“Red Penguins” is a cautionary tale with particular resonance in the context of our current bizarre intertwining with Russia, the country that interfered in the last U.S. presidential election and is led by the POTUS’ apparent BFF. This wild tale of attempted transnational commerce just after the demise of the USSR in the 1990s chronicles the short-lived ownership of the East’s greatest hockey team by an American consortium.

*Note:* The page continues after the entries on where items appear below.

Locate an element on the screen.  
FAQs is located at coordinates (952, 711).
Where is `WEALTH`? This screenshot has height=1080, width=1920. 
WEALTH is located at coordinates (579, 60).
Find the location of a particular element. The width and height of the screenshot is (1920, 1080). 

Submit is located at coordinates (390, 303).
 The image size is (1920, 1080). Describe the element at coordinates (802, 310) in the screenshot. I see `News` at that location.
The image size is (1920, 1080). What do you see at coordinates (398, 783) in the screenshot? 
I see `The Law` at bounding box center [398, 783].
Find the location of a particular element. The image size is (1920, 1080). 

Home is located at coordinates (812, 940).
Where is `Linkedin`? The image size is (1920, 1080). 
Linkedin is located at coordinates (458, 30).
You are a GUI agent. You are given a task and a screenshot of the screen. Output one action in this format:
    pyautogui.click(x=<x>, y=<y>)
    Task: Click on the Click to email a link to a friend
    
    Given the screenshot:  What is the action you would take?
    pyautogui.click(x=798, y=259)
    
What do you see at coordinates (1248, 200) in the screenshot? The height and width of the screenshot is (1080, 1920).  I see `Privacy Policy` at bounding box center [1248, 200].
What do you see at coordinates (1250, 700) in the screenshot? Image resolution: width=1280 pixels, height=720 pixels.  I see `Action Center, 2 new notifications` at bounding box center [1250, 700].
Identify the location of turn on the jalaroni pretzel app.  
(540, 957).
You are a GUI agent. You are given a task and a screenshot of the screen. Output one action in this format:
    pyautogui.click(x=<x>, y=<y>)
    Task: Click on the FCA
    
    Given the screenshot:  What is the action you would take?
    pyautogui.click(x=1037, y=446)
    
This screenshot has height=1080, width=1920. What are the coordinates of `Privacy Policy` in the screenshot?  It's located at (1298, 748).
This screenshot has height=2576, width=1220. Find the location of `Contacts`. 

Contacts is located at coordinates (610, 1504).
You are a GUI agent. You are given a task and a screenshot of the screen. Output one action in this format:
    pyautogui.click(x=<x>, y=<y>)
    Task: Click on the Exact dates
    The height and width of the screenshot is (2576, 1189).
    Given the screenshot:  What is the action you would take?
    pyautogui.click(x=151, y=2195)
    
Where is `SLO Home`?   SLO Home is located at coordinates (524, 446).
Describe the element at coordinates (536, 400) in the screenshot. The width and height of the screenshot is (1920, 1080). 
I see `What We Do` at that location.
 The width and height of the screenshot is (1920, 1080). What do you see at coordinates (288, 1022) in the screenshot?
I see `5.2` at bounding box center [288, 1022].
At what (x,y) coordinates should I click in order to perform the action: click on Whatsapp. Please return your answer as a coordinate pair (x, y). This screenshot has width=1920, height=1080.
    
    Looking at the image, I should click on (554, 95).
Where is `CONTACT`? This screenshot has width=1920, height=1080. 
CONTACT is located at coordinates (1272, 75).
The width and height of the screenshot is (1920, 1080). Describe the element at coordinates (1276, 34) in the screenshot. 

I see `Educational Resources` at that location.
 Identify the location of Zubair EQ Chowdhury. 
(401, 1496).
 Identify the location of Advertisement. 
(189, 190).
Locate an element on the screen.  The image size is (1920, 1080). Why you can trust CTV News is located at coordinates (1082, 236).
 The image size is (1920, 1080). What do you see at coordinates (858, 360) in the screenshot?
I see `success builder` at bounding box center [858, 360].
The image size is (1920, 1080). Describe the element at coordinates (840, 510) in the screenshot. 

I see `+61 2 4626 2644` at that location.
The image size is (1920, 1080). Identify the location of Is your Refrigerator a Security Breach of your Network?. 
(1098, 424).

It was an intriguing idea that fast vanished down a rabbit’s hole of deeply embedded corruption — and judging from the oil-and-water incompatibility of surviving participants decades later, one doubts any such venture attempted today would turn out much differently. Gabe Polsky’s very entertaining feature is a sports documentary with little game footage, or even interviews with players. Nonetheless, “Red Penguins” has the kind of stranger-than-fiction appeal that could lure both hockey fans and the puckless.
Emigre Polsky made a prior doc (“Red Army”) about the Soviet hockey team in its heyday. But we meet them here after the end of Communist rule had removed all government support. That left the frequent world champions in disarray, with stars increasingly cherry-picked by foreign scouts.
Seeing this as a tragedy, some deep-pocketed American enthusiasts (including movie star Michael J. Fox) invested in a surprising venture: co-owning the former Red Army outfit with its native institutional minders, making the squad a sort of brother team to the Pittsburgh Penguins. They became, overnight, the Russian Penguins — replete with new cartoon logo, a mascot (portrayed on ice by eccentric artist Alexander Von Bush), and an extremely Noo Yawk on-site marketing guy named Steven Warshaw. The latter (who now works for Madison Square Garden) is our main protagonist, and he’s a hoot.
It was Warshaw’s task to reenergize the team’s brand, or rather create one. The Red Army had never needed promotion before, but in the chaos of Russia’s new attempt at free-market democracy, attendance had collapsed along with everything else. Warshaw was shocked to discover the fabled Moscow arena dilapidated, almost looted bare, with a strip club already moved into one part of the building. (It didn’t take him long to draft some strippers as halftime cheerleaders, with clothes-shedding still definitely part of the act.) He began hustling corporate sponsorships, publicity stunts, door prizes, anything to get fans back in the stands.
The strategy worked — while this circus of gratuitous spectacle ruffled some feathers, it unquestionably revived ticket sales, appealing to younger Muscovites eager to abandon the pomp of the Soviet era and embrace something new, however crass. The effort to sculpt the Penguins into a lovable phoenix rising from the ashes of Communism was so successful that Disney was in serious negotiations to get into the act, figuring that the brand could be worth $100 million in merchandizing profits. A “Mighty Ducks” installment was planned to exploit the Russo-American angle, for starters.
But as quickly as it aimed to get onboard , Disney was abandoning ship, as it became obvious that even the flexible bookkeeping practices of Hollywood were too rigid for the new (or perhaps age-old) Russia. Warshaw and his bosses discovered the Kremlin and military authorities they’d regarded as protection from criminal elements were in fact indistinguishable from them. Everyone was so on-the-take that in just one year, the team’s fearsome general manager Valery Gushin (still quease-inducing in latter-day interviews here) reportedly skimmed more than $1 million in revenue from the Penguins. The Yanks were willing to put up with a certain amount of graft, but the situation both inside and outside the stadium soon spiraled out of control, sending the arrivistes scrambling back home.
In retrospect, amid a climate of kidnappings and assassinations, it’s amazing no one was killed — well, actually, a number of Russians were, as a hair-raising late recitation of premature deaths enumerates. The nation eventually stabilized somewhat from this very rough transitional period. But it’s not particularly reassuring to see Yeltsin’s failed regime replaced by Putin’s in the news footage here.
“Red Penguins” tells its story of outrageous, larger-than-life players in brisk, humorous fashion. Its assembly is always lively, aimed at engaging viewers with or without any interest in hockey. It’s a fun movie, if hardly a ringing endorsement for the wisdom of tying American interests to those of the Russia. The sensibilities seem fundamentally opposed — never more so than when the death’s-head-grinning Gushin fails to remember something the garrulous, open-book Warshaw recalls all too well. Or when the erstwhile general manager attempts an alarming imitation of innocent joviality, achieving an aspect that feels precisely as cheerful as a cement block attached to the feet of a stoolie.